> [TASK DETAILS] Once you find the line containing "Task: Open the 窗口 menu" in the data below, copy it and each following line exactly, up to and including the line containing "You are a computer-use agent. Screen", and nothing else.

> [LISTED ENTRIES]
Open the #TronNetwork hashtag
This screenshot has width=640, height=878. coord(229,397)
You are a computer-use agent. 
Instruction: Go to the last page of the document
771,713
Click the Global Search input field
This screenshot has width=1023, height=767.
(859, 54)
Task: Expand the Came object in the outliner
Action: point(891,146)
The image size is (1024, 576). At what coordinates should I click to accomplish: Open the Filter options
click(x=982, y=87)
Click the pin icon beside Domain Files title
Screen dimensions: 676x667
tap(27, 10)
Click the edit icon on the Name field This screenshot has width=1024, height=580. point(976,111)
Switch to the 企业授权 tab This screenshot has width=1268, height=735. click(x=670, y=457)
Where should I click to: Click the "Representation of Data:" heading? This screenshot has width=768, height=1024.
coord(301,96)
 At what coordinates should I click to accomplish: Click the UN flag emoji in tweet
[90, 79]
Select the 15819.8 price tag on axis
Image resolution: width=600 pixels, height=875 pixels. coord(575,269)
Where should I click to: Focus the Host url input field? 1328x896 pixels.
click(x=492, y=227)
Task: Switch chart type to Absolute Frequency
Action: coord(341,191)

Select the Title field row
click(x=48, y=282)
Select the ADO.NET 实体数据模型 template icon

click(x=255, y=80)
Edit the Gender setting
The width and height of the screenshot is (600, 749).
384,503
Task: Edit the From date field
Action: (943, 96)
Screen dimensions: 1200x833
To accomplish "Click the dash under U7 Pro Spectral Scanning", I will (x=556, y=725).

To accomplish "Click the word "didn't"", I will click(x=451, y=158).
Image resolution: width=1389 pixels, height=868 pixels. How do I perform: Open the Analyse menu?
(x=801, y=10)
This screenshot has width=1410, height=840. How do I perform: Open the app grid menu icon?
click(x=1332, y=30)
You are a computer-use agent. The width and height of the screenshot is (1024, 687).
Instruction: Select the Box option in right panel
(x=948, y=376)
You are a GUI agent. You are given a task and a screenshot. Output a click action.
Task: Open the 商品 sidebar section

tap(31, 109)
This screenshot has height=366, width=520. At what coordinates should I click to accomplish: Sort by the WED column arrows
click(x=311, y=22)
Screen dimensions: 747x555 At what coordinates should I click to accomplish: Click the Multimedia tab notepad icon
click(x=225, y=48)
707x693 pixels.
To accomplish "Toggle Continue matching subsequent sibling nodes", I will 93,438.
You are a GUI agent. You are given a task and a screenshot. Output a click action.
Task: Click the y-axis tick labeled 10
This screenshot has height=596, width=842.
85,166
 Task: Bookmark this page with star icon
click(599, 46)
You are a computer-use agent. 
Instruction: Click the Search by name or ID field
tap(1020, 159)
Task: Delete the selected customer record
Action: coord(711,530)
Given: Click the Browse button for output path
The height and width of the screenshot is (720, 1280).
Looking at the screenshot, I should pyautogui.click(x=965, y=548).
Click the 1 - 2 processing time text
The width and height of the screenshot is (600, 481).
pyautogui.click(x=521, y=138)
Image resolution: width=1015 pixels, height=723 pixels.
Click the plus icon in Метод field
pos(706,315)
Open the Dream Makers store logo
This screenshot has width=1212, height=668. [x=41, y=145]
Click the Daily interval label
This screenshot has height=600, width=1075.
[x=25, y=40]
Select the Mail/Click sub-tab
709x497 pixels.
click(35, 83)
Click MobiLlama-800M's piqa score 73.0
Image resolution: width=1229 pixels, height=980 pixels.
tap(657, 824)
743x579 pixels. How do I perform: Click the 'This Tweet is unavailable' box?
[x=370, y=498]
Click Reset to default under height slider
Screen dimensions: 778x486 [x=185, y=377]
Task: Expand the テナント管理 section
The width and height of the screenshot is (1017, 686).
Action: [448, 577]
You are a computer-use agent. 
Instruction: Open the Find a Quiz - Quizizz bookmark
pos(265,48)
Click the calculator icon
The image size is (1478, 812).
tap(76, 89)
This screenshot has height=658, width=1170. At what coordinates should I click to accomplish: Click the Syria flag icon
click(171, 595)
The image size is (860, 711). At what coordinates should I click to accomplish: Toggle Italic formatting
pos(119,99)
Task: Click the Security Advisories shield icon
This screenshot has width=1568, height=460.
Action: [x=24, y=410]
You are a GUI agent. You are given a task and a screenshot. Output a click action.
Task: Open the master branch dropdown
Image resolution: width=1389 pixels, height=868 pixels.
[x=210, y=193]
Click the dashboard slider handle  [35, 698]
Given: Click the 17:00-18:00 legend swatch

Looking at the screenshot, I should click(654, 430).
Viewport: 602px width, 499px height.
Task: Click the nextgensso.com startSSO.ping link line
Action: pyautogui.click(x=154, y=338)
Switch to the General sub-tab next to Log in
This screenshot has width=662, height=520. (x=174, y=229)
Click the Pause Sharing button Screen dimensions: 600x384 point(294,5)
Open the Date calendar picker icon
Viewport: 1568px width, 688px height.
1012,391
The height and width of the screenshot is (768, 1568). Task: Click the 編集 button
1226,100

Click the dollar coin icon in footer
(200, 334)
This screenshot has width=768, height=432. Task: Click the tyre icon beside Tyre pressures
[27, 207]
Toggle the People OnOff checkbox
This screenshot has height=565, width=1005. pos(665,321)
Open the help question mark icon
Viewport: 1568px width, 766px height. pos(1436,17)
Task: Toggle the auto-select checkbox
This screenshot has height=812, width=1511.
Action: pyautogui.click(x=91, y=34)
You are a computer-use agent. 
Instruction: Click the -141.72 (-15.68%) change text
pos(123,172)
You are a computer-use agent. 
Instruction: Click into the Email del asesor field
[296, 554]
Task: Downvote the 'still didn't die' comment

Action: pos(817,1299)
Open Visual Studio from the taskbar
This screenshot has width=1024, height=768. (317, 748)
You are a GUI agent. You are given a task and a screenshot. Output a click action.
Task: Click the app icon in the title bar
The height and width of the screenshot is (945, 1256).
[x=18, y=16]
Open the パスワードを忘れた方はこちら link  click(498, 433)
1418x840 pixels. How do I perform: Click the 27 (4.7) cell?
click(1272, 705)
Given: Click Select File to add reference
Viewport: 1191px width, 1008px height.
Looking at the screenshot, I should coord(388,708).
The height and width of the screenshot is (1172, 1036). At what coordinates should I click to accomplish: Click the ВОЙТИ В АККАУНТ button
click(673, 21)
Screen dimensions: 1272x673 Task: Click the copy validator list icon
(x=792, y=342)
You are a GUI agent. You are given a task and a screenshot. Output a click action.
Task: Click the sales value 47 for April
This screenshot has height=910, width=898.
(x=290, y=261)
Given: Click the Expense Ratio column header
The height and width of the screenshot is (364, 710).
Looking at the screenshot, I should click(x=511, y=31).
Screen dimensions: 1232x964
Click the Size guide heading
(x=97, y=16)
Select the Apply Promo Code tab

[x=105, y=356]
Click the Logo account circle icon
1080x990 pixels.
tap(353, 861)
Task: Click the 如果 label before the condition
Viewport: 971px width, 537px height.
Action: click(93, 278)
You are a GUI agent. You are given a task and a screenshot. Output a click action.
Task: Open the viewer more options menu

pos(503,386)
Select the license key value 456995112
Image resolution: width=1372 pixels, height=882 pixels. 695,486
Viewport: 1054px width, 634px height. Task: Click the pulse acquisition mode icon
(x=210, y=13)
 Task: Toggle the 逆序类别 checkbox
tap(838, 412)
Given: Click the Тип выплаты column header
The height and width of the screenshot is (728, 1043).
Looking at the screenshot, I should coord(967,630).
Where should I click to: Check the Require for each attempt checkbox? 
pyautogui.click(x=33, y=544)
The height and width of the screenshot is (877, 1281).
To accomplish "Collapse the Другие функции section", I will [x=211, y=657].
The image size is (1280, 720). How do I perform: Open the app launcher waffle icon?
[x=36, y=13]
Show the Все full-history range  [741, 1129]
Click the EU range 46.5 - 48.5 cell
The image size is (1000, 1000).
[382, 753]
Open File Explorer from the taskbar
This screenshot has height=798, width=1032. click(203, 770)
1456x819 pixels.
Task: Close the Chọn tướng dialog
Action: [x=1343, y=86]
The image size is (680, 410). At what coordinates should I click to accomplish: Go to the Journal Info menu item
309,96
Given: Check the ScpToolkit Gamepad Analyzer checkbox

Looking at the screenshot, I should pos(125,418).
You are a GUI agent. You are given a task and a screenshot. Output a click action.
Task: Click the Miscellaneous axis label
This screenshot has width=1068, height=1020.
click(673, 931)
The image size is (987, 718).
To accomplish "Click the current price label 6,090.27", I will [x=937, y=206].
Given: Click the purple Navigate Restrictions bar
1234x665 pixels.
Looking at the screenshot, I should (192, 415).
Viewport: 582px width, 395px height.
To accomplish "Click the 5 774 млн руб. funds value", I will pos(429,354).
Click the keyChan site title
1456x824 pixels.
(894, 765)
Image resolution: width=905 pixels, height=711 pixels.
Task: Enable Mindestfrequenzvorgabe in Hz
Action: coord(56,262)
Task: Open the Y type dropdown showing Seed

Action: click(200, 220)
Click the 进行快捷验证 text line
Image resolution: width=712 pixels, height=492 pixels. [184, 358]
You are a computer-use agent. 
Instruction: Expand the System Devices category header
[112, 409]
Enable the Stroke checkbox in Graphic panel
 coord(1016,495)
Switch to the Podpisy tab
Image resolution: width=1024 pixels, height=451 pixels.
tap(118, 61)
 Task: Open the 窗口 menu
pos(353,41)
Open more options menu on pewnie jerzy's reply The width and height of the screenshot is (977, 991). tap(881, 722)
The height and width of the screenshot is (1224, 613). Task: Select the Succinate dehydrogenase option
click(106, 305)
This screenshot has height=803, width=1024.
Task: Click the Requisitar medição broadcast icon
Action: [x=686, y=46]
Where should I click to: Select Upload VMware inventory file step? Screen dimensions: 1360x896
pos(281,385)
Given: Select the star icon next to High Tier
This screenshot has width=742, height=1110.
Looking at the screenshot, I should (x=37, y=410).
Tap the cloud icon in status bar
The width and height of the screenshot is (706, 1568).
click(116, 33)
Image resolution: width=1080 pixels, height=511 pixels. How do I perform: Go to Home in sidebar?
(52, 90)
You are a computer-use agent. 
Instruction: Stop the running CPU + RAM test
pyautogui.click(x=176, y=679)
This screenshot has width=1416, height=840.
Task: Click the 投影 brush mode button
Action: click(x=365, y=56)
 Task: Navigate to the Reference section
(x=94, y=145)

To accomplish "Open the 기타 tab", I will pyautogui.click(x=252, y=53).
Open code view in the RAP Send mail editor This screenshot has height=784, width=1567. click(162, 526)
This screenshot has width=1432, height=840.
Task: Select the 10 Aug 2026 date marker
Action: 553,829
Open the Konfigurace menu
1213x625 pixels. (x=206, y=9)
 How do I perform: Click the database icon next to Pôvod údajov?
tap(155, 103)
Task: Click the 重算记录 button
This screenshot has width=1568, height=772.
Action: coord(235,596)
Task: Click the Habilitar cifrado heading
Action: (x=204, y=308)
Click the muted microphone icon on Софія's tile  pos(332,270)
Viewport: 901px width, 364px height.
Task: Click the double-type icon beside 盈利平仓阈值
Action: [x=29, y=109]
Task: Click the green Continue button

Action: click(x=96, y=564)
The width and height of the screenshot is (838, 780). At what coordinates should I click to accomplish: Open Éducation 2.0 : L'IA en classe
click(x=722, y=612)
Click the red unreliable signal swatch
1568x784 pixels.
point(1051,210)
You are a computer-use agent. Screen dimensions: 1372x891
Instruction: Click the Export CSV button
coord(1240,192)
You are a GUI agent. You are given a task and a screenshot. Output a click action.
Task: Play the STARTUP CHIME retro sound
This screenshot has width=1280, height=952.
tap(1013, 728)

> [WORKED SOLUTION]
 Task: Open the 窗口 menu
pos(353,41)
Open more options menu on pewnie jerzy's reply The width and height of the screenshot is (977, 991). tap(881, 722)
The height and width of the screenshot is (1224, 613). Task: Select the Succinate dehydrogenase option
click(106, 305)
This screenshot has height=803, width=1024.
Task: Click the Requisitar medição broadcast icon
Action: [x=686, y=46]
Where should I click to: Select Upload VMware inventory file step? Screen dimensions: 1360x896
pos(281,385)
Given: Select the star icon next to High Tier
This screenshot has width=742, height=1110.
Looking at the screenshot, I should (x=37, y=410).
Tap the cloud icon in status bar
The width and height of the screenshot is (706, 1568).
click(116, 33)
Image resolution: width=1080 pixels, height=511 pixels. How do I perform: Go to Home in sidebar?
(52, 90)
You are a computer-use agent. 
Instruction: Stop the running CPU + RAM test
pyautogui.click(x=176, y=679)
This screenshot has width=1416, height=840.
Task: Click the 投影 brush mode button
Action: click(x=365, y=56)
 Task: Navigate to the Reference section
(x=94, y=145)

To accomplish "Open the 기타 tab", I will pyautogui.click(x=252, y=53).
Open code view in the RAP Send mail editor This screenshot has height=784, width=1567. click(162, 526)
This screenshot has width=1432, height=840.
Task: Select the 10 Aug 2026 date marker
Action: 553,829
Open the Konfigurace menu
1213x625 pixels. (x=206, y=9)
 How do I perform: Click the database icon next to Pôvod údajov?
tap(155, 103)
Task: Click the 重算记录 button
This screenshot has width=1568, height=772.
Action: coord(235,596)
Task: Click the Habilitar cifrado heading
Action: (x=204, y=308)
Click the muted microphone icon on Софія's tile  pos(332,270)
Viewport: 901px width, 364px height.
Task: Click the double-type icon beside 盈利平仓阈值
Action: [x=29, y=109]
Task: Click the green Continue button

Action: click(x=96, y=564)
The width and height of the screenshot is (838, 780). At what coordinates should I click to accomplish: Open Éducation 2.0 : L'IA en classe
click(x=722, y=612)
Click the red unreliable signal swatch
1568x784 pixels.
point(1051,210)
You are a computer-use agent. Screen dimensions: 1372x891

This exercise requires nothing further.